# Task directions
Retype the data below in full, keeping every character as it is.

··· The data

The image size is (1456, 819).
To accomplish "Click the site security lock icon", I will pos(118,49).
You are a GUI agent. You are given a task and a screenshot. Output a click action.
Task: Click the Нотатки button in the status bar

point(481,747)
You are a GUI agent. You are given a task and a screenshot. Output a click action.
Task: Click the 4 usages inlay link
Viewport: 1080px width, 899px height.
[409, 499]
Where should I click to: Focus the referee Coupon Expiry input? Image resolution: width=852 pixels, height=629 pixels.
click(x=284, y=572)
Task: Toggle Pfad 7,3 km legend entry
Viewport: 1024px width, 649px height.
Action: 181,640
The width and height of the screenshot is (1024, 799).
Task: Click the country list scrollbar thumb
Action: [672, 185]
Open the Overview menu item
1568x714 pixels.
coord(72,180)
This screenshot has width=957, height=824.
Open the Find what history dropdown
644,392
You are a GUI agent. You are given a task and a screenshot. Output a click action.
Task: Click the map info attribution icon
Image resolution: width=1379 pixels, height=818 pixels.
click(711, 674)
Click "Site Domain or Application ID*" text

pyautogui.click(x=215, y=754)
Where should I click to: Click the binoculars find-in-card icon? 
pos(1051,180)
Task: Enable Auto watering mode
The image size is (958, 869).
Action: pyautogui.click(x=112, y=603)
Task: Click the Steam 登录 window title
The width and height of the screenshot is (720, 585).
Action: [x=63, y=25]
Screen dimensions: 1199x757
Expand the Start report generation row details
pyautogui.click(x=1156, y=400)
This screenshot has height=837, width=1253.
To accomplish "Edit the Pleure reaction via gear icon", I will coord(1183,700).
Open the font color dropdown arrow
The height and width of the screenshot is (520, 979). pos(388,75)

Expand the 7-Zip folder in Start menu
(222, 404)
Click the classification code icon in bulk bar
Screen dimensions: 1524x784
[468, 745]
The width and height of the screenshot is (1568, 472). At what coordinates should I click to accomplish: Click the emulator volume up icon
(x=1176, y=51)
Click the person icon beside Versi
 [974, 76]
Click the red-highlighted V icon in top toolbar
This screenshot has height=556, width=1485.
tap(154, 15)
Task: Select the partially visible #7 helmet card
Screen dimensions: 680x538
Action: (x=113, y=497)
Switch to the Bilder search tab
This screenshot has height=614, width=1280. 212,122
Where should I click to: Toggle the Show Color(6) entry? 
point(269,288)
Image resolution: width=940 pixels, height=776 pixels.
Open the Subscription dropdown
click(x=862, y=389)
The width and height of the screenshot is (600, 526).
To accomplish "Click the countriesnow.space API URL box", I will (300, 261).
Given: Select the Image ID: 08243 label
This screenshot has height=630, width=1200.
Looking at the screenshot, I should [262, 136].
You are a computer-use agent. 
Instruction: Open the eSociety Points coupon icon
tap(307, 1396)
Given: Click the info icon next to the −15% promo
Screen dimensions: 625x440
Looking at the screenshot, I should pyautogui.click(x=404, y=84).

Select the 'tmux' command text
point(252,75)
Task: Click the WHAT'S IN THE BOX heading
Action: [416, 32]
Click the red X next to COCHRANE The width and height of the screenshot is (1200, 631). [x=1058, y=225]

······

# Answer
The image size is (1456, 819).
To accomplish "Click the site security lock icon", I will pos(118,49).
You are a GUI agent. You are given a task and a screenshot. Output a click action.
Task: Click the Нотатки button in the status bar

point(481,747)
You are a GUI agent. You are given a task and a screenshot. Output a click action.
Task: Click the 4 usages inlay link
Viewport: 1080px width, 899px height.
[409, 499]
Where should I click to: Focus the referee Coupon Expiry input? Image resolution: width=852 pixels, height=629 pixels.
click(x=284, y=572)
Task: Toggle Pfad 7,3 km legend entry
Viewport: 1024px width, 649px height.
Action: 181,640
The width and height of the screenshot is (1024, 799).
Task: Click the country list scrollbar thumb
Action: [672, 185]
Open the Overview menu item
1568x714 pixels.
coord(72,180)
This screenshot has width=957, height=824.
Open the Find what history dropdown
644,392
You are a GUI agent. You are given a task and a screenshot. Output a click action.
Task: Click the map info attribution icon
Image resolution: width=1379 pixels, height=818 pixels.
click(711, 674)
Click "Site Domain or Application ID*" text

pyautogui.click(x=215, y=754)
Where should I click to: Click the binoculars find-in-card icon? 
pos(1051,180)
Task: Enable Auto watering mode
The image size is (958, 869).
Action: pyautogui.click(x=112, y=603)
Task: Click the Steam 登录 window title
The width and height of the screenshot is (720, 585).
Action: [x=63, y=25]
Screen dimensions: 1199x757
Expand the Start report generation row details
pyautogui.click(x=1156, y=400)
This screenshot has height=837, width=1253.
To accomplish "Edit the Pleure reaction via gear icon", I will coord(1183,700).
Open the font color dropdown arrow
The height and width of the screenshot is (520, 979). pos(388,75)

Expand the 7-Zip folder in Start menu
(222, 404)
Click the classification code icon in bulk bar
Screen dimensions: 1524x784
[468, 745]
The width and height of the screenshot is (1568, 472). At what coordinates should I click to accomplish: Click the emulator volume up icon
(x=1176, y=51)
Click the person icon beside Versi
 [974, 76]
Click the red-highlighted V icon in top toolbar
This screenshot has height=556, width=1485.
tap(154, 15)
Task: Select the partially visible #7 helmet card
Screen dimensions: 680x538
Action: (x=113, y=497)
Switch to the Bilder search tab
This screenshot has height=614, width=1280. 212,122
Where should I click to: Toggle the Show Color(6) entry? 
point(269,288)
Image resolution: width=940 pixels, height=776 pixels.
Open the Subscription dropdown
click(x=862, y=389)
The width and height of the screenshot is (600, 526).
To accomplish "Click the countriesnow.space API URL box", I will (300, 261).
Given: Select the Image ID: 08243 label
This screenshot has height=630, width=1200.
Looking at the screenshot, I should [262, 136].
You are a computer-use agent. 
Instruction: Open the eSociety Points coupon icon
tap(307, 1396)
Given: Click the info icon next to the −15% promo
Screen dimensions: 625x440
Looking at the screenshot, I should pyautogui.click(x=404, y=84).

Select the 'tmux' command text
point(252,75)
Task: Click the WHAT'S IN THE BOX heading
Action: [416, 32]
Click the red X next to COCHRANE The width and height of the screenshot is (1200, 631). [x=1058, y=225]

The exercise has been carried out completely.